DR. ROBERT LYNCH, CARDINAL GLENNON CHILDREN'S HOSPITAL: Very unusual. It's scary enough with one. To have both kids affected in this way is a -- a catastrophe.

OPPENHEIM: Just as Claire was admitted to the same hospital, Christopher became unresponsive.

D. LUSTIG: His head was, like, locked to the right. And his eyes were locked to the right. And he wouldn't -- you would talk to him and he wouldn't look at you. His eyes wouldn't follow you.

OPPENHEIM: Christopher had a stroke, always a potential danger with HUS.

T. LUSTIG: I felt like, in that room, in intensive care, that death was in the corner and just going to come out and take over.

D. LUSTIG: yes.

T. LUSTIG: It was all I could -- I -- and people say, I don't know how you do it. I don't know how -- well, I wasn't doing it that night. I wasn't...

OPPENHEIM (on camera): You were breaking down?

T. LUSTIG: Yes. I was breaking down. I wasn't any -- any source of strength for anybody at that point.

OPPENHEIM: In the following days, Claire and Christopher's condition stabilized. At the same time, doctors and health officials still don't know the original source of the E. coli infection.

But, so far, there have been no other cases reported. Authorities believe the Lustig case is isolated. Still, for the children, there are questions about their recovery, particularly for Christopher, who may suffer permanent neurological damage.

T. LUSTIG: I'm worried that he won't walk again and that he won't...

D. LUSTIG: Won't talk.

T. LUSTIG: Won't talk.

D. LUSTIG: Won't see.

T. LUSTIG: And won't see.

OPPENHEIM: In the meantime, all David and Tina can do is go to the hospital and hope, as the new year approaches, both of their children will get a second chance.

Keith Oppenheim, CNN, Effingham, Illinois.

(END VIDEOTAPE)

COOPER: It's still a mystery how these kids got the E. coli. It's not a mystery how E. coli is spread.

We wanted to bring in Dr. Sanjay Gupta to separate the facts and fiction about E. coli.

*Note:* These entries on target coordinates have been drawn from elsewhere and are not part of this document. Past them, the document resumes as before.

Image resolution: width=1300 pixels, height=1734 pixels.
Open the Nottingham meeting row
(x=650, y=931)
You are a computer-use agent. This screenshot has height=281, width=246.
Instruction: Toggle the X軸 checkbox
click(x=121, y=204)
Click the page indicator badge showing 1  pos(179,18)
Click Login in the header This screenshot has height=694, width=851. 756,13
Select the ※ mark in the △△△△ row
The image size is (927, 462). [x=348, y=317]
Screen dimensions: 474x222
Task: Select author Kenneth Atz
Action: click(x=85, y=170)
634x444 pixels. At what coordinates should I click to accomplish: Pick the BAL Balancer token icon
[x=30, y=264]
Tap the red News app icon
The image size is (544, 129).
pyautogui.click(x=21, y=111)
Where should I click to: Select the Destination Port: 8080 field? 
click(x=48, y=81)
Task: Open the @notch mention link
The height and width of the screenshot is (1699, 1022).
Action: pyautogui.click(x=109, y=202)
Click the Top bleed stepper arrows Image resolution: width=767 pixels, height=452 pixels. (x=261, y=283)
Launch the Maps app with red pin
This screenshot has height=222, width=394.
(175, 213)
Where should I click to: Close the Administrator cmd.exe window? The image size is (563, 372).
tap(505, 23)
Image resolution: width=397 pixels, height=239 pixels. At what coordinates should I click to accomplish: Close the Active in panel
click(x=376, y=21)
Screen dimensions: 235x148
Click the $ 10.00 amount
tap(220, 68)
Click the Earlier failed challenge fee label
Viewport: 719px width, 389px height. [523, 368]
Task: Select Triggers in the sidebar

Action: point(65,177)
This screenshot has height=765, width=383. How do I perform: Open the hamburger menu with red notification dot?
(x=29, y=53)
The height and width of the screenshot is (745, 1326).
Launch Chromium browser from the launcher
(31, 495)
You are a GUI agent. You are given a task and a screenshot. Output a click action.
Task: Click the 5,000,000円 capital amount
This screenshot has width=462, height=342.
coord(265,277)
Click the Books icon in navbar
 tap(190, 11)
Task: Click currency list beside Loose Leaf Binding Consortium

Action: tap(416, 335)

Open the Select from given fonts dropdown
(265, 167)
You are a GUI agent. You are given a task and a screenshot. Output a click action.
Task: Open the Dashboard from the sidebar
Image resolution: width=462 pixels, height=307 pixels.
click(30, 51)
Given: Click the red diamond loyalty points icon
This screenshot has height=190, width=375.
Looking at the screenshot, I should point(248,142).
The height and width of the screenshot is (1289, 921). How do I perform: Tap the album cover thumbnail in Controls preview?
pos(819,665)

Sanjay, thanks for joining us.

True or false, most people get E. coli from eating undercooked, contaminated ground beef?

DR. SANJAY GUPTA, CNN SENIOR MEDICAL CORRESPONDENT: That is true, Anderson.

Most people do get it that way, but there are other ways you can get it as well, including swimming or drinking sewage-contaminated water, drinking unpasteurized milk as well. Those are some of the most common ways.

COOPER: Wait. You can actually get it swimming?

GUPTA: Yes. If it's -- if the water is sewage-contaminated, you actually get some of that water, you drink it inadvertently, you can get it that way as well.

COOPER: OK, but not in a pool?

GUPTA: As long as the pool is not contaminated for some reason. Usually, it's lakes or -- or...

COOPER: OK.

GUPTA: ... or places where there has actually been sewage.

COOPER: OK. True or false, you cannot get E. coli from anything that has been frozen?

GUPTA: That's actually false.

And this is a common misperception. People think, you know, yes, if it's frozen, it's going to kill all the bacteria -- not necessarily so.

Heat can often kill the bacteria, but not cold. And if you get some contamination on ice cubes, people actually putting their hands in ice, and then someone else does, and their hands were dirty, you can get it that way as well. It's pretty disgusting.

COOPER: OK. True or false, you cannot get E. coli from eating organic fruits and vegetables?

GUPTA: That is actually false, Anderson. In fact, you can get it from eating organic fruits and vegetables. Most people think of this bacteria with meat, but it actually can live in the soil as well. So, if these fruits or vegetables come out of the soil, somehow, they're contaminated with a bacteria, you can get it that way as well.

COOPER: True or false that all E. coli is bad for you?

GUPTA: That is false.

In fact, there's lots of different variants of E. coli that are, in fact, not only good for you, but they're perfectly normal. They exist in your gut every single day. But this particular strain of E. coli that we have been talking about is the bad one. That is the one that can get you quite sick.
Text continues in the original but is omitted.